The city’s relentless noise and movement placed an overwhelming demand on his senses. From the apartment below, the composer Julius E. Andino would bang away at his ragtime piano, each pounding chord a constant, mocking reminder of a world that was making progress, while Scott felt utterly stuck, a disregarded pledge in a city of endless, unfulfilled promises. Sleep, too, had abandoned him. He’d wake up at 3:00 AM, and for the rest of the day, the clock would feel perpetually frozen at that hour. The minutes and hours that followed were nothing more than a dangerously thin protraction of that one last sticky hour, rambling, disjointed, and as seemingly infinite as long winter shadows.

Occasionally, a letter from Zelda would arrive, a brief spark of hope that would quickly fade. The happiness was always short-lived, as the sincerity of her messages would collapse under the sheer weight of expectation he placed on them. Maybe she loved him, maybe she didn’t love him. And even if she did, she might not love him enough. A ring had been bought, but any plans for a wedding remained a distant, shimmering mirage, leaving him in constant doubt. A process of self-disintegration was setting in, threatening to dissolve him entirely.

On the night of July 3rd, Scott got “roaring weeping drunk,” a desperate attempt to escape the oppressive reality of a city that had gone bone dry with the Wartime Prohibition Act. The next day — Independence Day — he made a beeline for the subway. A new kind of freedom was beckoning, away from the powder keg of a city rife with bomb scares and a pervasive sense of disillusionment.

On the night of July 3rd, Scott got “roaring weeping drunk,” a desperate attempt to escape the oppressive reality of a city that had gone bone dry with the Wartime Prohibition Act.

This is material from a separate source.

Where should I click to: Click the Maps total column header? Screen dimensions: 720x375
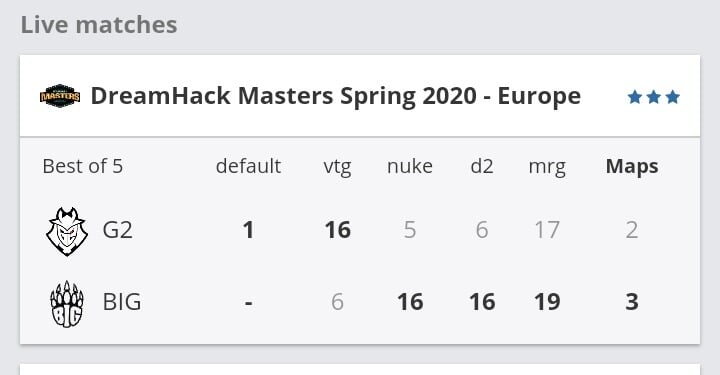coord(632,167)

The next day — Independence Day — he made a beeline for the subway. A new kind of freedom was beckoning, away from the powder keg of a city rife with bomb scares and a pervasive sense of disillusionment.

With his last few dollars, Scott hopped into one of the train cars of the Chicago, Milwaukee & Saint Paul Pacific railroad, heading back home to Saint Paul. He was making it out of the city just in time, escaping the record-breaking heat of a July Fourth nudging 100°F, the constant bomb scares, and the pervasive disillusionment that had settled over New York. As the train pulled away, a new horizon began to open.

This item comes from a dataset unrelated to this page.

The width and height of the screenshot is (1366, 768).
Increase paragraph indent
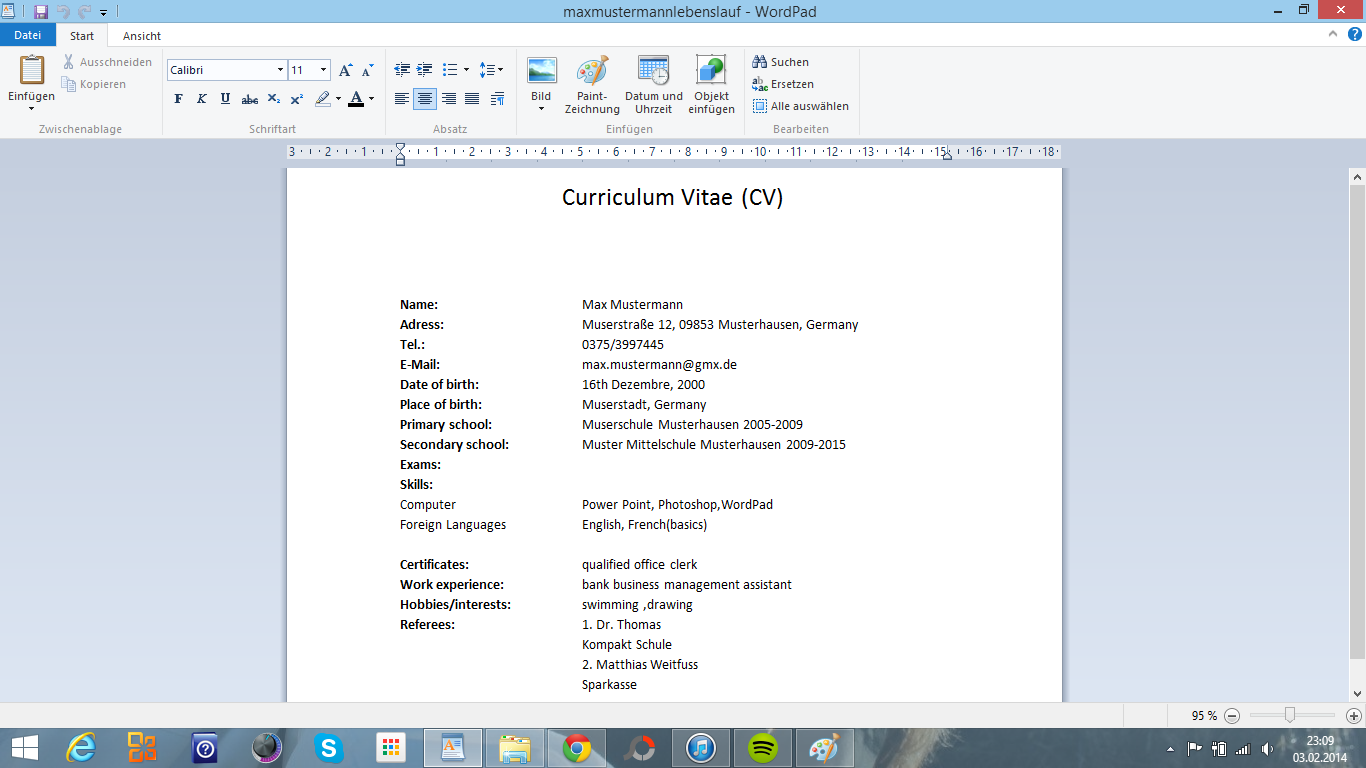point(425,70)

During the long, hot journey home, Scott pulled out a copy of Hugh Walpole’s Fortitude. As he turned the book’s pages, a profound realization dawned on him: this was what the life of a young author was meant to be like. “It’s not the number of years you live that really matters. It’s what you put into those years that count,” read one passage.

The keynote of a man’s life had to be quality, not quantity; it wasn’t life that mattered, but “the courage you brought to it.” The words fueled his hungry soul. The black shadow that had hung over him for the past few months had finally started to lift. From this moment on, he would become a full-time writer, subject to no interest but his own and his incomparable love for Zelda.

He was punching in new coordinates for his life, embarking on a path of self-determination. If he wasn’t to lose the girl of his dreams, he had to finish the novel. He had made his declaration; he was getting out. What better day to break with tradition, to go rasping against the grain, than July 4th? Like a child in the thrall of New Year celebrations, the build-up to this day, the thought of firecrackers and parades, had energized and bewitched the young author in the most profound way. He packed his suitcase and boarded the train, saving whatever was left of his freedom.
When he eventually arrived home on the evening of July 4th, 1919, Scott’s parents, Edward and Mollie Fitzgerald, were already making merry at the White Bear Yacht Club, celebrating his sister Annabel’s coming of age, totally unaware of the profound declaration Scott had made. In glory or in failure, he had made it home. The independence he had sought, both as an individual and an artist, was finally his for the taking, a personal Fourth of July.